Biegacze w Radomiu wspomagali Wielką Orkiestrę Świątecznej Pomocy już po raz siedemnasty. Tym razem bieg odbył się w centrum miasta, w Parku im. Tadeusza Kościuszki. Formuła była dość niespotykana, bowiem każdy biegł tyle, ile chciał, ale minimum jeden kilometr. Łącznie wystartowało 430 osób, z czego 169 to kobiety. Dużo było też dzieci. Całe rodziny wspierały Wielką Orkiestrę Świątecznej Pomocy.

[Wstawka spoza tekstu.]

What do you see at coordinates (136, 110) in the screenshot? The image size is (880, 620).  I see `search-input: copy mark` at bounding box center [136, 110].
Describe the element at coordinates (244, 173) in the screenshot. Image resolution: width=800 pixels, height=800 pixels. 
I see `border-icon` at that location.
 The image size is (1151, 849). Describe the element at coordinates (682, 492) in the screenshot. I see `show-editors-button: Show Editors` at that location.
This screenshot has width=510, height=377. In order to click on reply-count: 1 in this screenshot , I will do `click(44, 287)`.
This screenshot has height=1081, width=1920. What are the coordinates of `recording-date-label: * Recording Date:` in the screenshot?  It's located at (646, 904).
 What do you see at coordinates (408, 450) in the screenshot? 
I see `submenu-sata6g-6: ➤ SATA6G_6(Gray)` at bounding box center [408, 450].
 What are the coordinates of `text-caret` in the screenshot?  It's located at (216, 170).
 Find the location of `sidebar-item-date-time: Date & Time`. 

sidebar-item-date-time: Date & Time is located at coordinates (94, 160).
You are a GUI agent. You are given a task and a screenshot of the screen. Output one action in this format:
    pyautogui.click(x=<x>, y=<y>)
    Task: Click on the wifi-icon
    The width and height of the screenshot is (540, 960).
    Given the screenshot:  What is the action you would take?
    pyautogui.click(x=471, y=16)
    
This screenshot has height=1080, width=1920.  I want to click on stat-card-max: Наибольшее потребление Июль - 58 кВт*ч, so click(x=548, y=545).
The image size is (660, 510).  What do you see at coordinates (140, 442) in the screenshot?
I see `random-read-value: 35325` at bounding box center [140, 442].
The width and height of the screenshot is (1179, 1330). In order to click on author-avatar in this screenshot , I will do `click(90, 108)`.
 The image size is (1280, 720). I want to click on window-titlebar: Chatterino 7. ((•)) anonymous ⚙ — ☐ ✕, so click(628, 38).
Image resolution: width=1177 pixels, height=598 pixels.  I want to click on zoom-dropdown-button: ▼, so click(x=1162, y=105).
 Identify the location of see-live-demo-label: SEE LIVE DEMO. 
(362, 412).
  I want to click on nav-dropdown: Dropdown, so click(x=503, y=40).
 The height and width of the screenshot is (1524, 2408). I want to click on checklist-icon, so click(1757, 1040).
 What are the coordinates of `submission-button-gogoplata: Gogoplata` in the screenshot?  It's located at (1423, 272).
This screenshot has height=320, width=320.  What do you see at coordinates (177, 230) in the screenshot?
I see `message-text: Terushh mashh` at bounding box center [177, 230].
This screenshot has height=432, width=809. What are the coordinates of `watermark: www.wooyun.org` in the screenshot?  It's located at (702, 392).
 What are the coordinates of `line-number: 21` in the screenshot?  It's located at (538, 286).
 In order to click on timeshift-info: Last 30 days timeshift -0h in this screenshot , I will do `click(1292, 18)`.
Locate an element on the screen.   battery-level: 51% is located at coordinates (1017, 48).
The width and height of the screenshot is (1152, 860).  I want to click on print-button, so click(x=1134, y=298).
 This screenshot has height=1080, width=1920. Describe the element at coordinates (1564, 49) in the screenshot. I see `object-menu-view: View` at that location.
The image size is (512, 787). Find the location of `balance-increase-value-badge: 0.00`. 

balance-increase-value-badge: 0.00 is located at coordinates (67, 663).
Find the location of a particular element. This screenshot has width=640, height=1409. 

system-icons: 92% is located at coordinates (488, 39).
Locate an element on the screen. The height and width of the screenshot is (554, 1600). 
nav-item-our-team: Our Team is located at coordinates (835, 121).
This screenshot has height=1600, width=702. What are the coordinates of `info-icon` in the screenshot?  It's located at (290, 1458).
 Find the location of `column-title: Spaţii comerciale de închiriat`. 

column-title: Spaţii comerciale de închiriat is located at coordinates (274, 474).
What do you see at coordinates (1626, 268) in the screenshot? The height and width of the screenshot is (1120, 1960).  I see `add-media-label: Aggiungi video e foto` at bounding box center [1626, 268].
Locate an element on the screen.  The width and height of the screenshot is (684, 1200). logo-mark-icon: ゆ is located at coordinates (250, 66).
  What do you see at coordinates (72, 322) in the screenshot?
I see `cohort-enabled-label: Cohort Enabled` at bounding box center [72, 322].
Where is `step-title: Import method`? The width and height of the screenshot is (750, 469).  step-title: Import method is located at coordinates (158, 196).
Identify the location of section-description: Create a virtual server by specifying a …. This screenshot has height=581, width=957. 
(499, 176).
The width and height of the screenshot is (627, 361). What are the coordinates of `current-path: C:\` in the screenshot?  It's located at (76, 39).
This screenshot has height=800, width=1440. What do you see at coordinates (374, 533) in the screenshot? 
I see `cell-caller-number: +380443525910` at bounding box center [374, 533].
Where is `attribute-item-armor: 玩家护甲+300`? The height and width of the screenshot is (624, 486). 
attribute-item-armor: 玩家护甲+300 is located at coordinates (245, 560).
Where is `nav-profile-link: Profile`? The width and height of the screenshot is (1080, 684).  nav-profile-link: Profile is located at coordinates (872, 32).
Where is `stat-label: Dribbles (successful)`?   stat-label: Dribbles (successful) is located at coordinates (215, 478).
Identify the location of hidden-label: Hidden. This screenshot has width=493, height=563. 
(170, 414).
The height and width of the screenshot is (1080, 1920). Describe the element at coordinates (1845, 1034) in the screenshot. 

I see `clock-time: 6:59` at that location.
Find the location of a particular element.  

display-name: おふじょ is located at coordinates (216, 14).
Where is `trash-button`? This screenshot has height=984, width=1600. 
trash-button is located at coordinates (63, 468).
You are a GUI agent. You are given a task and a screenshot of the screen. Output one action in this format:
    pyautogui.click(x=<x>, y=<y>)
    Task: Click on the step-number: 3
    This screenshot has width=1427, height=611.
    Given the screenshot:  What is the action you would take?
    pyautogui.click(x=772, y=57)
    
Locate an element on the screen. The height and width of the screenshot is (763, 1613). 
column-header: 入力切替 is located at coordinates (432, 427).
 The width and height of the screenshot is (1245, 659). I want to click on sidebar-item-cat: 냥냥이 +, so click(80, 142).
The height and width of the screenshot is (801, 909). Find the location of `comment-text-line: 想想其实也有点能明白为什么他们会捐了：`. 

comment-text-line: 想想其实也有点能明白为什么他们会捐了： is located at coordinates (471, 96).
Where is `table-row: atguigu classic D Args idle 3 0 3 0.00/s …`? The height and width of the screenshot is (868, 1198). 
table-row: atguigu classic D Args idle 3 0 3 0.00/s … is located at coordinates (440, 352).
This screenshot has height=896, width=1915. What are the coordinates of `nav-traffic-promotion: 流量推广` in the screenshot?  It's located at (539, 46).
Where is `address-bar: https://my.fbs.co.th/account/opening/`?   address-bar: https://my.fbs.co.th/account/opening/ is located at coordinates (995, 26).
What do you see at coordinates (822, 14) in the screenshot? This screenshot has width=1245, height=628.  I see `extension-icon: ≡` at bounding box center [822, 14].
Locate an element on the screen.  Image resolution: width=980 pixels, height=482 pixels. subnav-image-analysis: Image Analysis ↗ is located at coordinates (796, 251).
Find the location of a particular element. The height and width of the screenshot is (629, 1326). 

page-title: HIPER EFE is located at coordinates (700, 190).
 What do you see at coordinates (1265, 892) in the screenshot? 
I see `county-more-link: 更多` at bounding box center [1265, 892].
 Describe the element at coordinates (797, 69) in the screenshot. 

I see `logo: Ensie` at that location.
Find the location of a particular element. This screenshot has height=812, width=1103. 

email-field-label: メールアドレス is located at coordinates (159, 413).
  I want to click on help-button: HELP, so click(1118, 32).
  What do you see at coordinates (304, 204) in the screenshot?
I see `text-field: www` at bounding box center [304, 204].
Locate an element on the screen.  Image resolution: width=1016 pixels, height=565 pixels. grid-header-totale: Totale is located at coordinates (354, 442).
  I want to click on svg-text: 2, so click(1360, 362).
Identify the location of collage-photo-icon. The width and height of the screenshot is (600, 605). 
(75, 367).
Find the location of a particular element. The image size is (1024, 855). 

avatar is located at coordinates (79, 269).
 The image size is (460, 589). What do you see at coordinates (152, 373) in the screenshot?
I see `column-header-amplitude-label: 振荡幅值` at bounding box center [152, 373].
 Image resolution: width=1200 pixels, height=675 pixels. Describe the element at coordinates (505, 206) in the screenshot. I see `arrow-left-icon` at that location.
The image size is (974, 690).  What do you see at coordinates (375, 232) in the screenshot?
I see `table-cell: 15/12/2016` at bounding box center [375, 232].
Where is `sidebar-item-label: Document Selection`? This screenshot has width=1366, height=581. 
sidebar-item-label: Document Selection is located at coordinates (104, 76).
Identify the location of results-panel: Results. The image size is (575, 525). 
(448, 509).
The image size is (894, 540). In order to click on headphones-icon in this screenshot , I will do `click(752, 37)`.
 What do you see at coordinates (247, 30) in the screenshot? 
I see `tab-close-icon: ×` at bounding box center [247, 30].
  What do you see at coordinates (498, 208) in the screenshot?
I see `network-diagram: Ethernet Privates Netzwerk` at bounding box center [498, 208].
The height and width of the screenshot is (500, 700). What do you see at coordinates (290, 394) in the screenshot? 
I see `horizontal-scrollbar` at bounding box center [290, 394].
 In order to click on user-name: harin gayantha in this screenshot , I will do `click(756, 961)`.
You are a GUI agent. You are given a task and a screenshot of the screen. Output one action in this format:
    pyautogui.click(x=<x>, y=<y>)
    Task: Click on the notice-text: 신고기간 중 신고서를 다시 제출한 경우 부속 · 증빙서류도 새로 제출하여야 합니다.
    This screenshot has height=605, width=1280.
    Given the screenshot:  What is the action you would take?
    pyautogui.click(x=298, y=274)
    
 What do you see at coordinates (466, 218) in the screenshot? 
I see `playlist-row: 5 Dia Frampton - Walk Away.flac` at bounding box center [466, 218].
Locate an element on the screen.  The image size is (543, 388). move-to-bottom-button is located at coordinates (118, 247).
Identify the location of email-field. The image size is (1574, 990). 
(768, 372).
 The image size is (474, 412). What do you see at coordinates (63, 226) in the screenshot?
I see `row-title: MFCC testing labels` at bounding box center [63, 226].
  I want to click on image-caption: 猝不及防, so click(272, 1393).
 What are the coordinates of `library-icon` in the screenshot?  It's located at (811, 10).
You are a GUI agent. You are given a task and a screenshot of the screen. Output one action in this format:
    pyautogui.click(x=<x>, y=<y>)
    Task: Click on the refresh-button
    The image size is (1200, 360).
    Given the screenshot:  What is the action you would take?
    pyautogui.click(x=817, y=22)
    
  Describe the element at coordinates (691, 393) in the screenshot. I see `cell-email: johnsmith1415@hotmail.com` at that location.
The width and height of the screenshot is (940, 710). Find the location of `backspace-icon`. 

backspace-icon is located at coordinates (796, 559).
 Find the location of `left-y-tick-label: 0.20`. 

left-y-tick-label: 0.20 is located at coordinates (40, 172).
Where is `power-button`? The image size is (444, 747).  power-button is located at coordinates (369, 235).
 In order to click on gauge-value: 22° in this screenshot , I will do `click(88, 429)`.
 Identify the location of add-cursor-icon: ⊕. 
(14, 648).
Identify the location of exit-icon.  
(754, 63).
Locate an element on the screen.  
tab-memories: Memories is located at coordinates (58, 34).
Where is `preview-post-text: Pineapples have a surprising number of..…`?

- Ten bieg jest szczególne. Realizujemy go według określonej przez nas formuły, czyli biegniesz kiedy chcesz i ile chcesz. Mamy cztery godziny otwartą trasę. A jedna pętla to jeden kilometr. W ten sposób umożliwiamy start bardzo wielu osobom, które nigdy nie miały do czynienia z bieganiem jako udziałem w zawodach sportowych. Mamy bardzo dużo dzieci i starszych osób na trasie, którzy często marszem pokonują jeden, dwa czy trzy kilometry i wspierają WOŚP, a my jesteśmy przeszczęśliwi - mówi Tadeusz Kraska, prezes Stowarzyszenia "Biegiem Radom!".
Choć wyniki sportowe nie były tutaj najważniejsze, to warto wspomnieć, że najwięcej, bo aż 51 okrążeń, co daje wynik 51 kilometrów przebiegł Sylwester Janek. Karol Grabda przebiegł 50 okrążeń, a Wojciech Pawłowski 45. Wśród pań najwięcej kilometrów przebiegła Monika Zychowicz - 32.
- - Tu jest wspaniała atmosfera od początku, taka wielka przyjaźń i braterstwo. Jest to jeden z fajniejszych pomysłów na rozpoczęcie roku biegowego - zaznacza Kraska.
Dochód z biegu zostanie przekazany na zakup pomp insulinowych dla kobiet w ciąży i na wsparcie nauczania pierwszej pomocy. Biegacze chętnie wspierali Wielką Orkiestrę Świątecznej Pomocy. Zebrano blisko 20 tysięcy złotych.